● **TASK TO COMPLETE**
Your answer should be an exact copy of the lines from the one containing "You are a computer-use" through the last line of the records below, without any pictures.

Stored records
╔══
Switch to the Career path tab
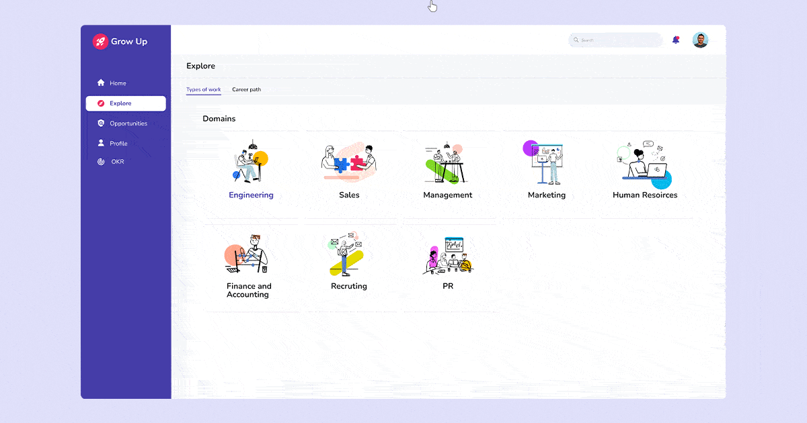This screenshot has width=807, height=423. (246, 89)
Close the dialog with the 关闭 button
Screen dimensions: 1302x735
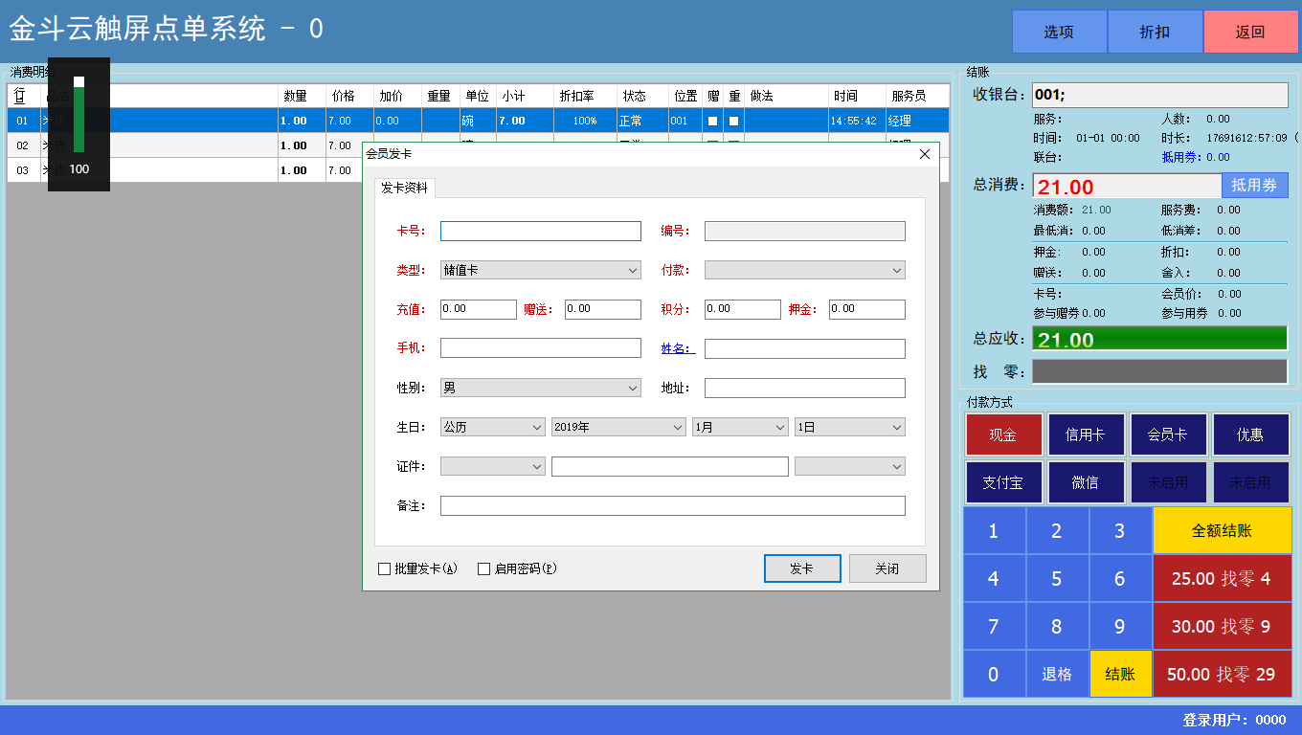[887, 568]
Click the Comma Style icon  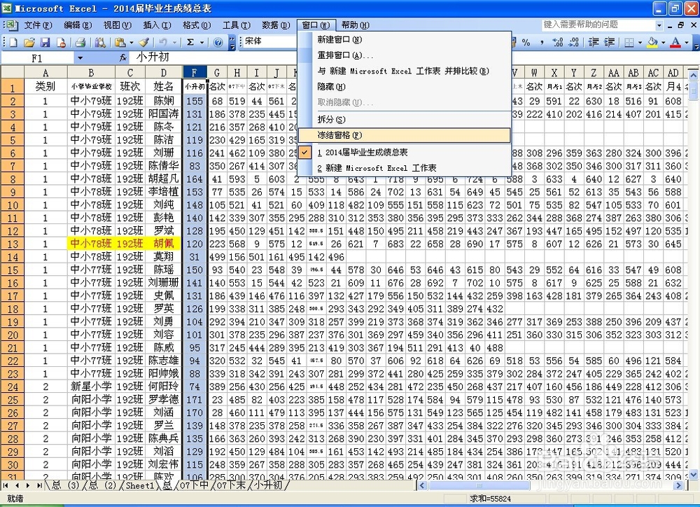point(542,43)
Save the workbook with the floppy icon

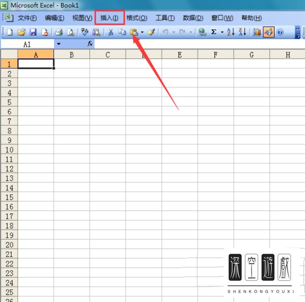tap(33, 32)
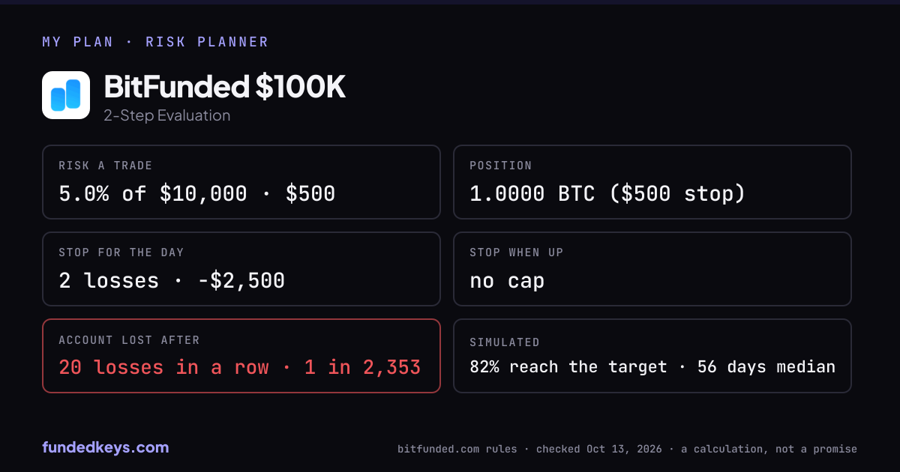The width and height of the screenshot is (900, 472).
Task: Open the Stop When Up no cap card
Action: [x=653, y=269]
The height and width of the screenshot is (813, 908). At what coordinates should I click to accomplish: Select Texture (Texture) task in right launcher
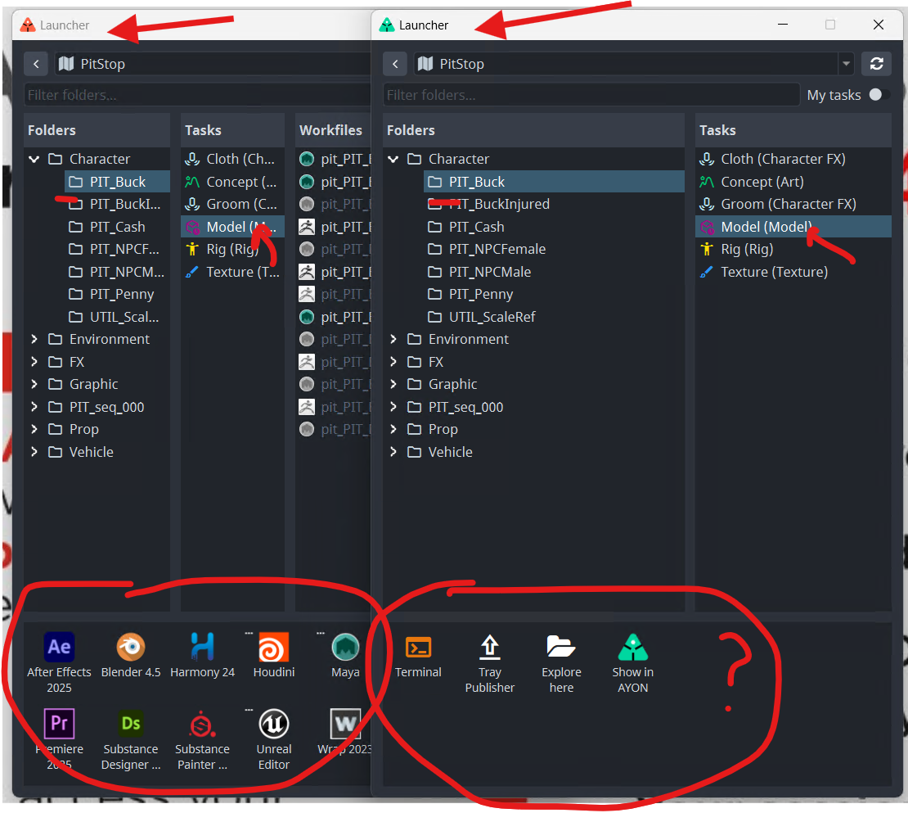(773, 272)
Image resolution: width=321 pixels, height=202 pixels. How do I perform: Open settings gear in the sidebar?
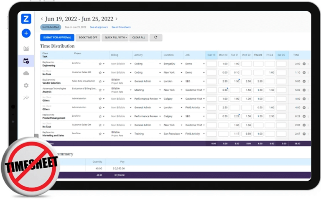click(x=26, y=85)
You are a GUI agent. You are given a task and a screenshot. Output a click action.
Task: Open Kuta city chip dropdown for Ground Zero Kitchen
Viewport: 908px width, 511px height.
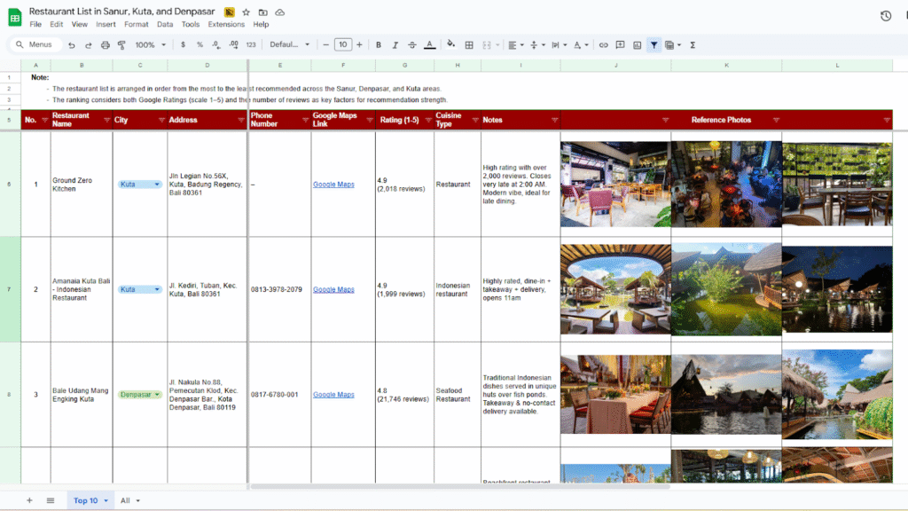coord(157,185)
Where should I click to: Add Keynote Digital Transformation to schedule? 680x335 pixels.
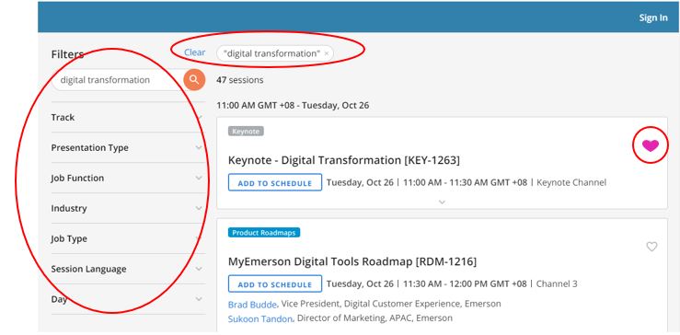click(275, 183)
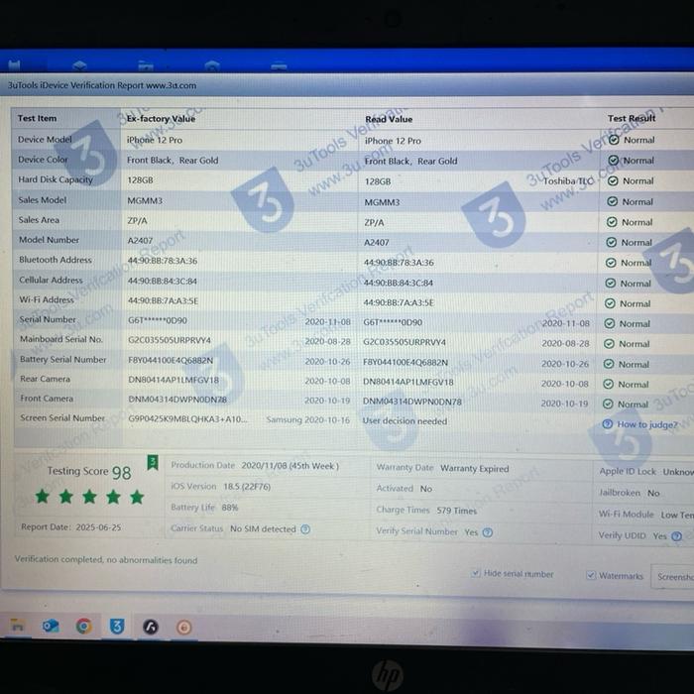Viewport: 694px width, 694px height.
Task: Launch Google Chrome from the taskbar
Action: (x=83, y=626)
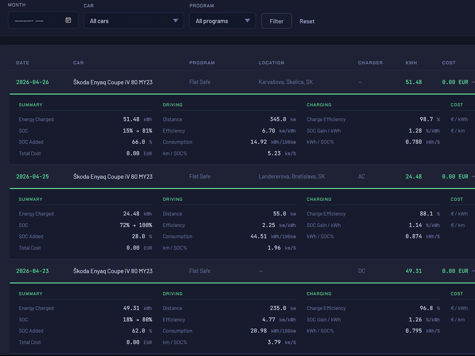Toggle the 2026-04-25 session row date

click(x=32, y=177)
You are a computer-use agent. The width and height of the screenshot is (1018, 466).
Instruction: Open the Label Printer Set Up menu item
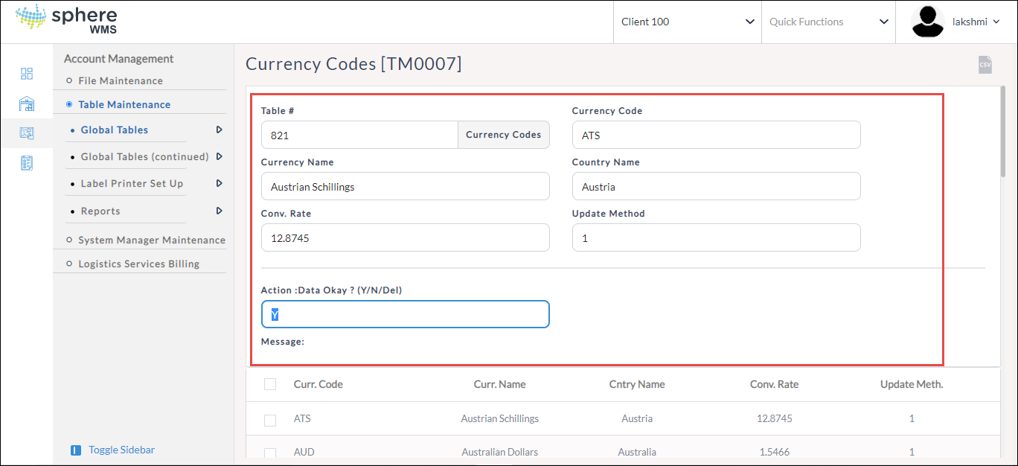[x=132, y=184]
╚══
● **TASK RESPONSE**
You are a computer-use agent. The width and height of the screenshot is (1018, 466).
Instruction: Open the Label Printer Set Up menu item
[x=132, y=184]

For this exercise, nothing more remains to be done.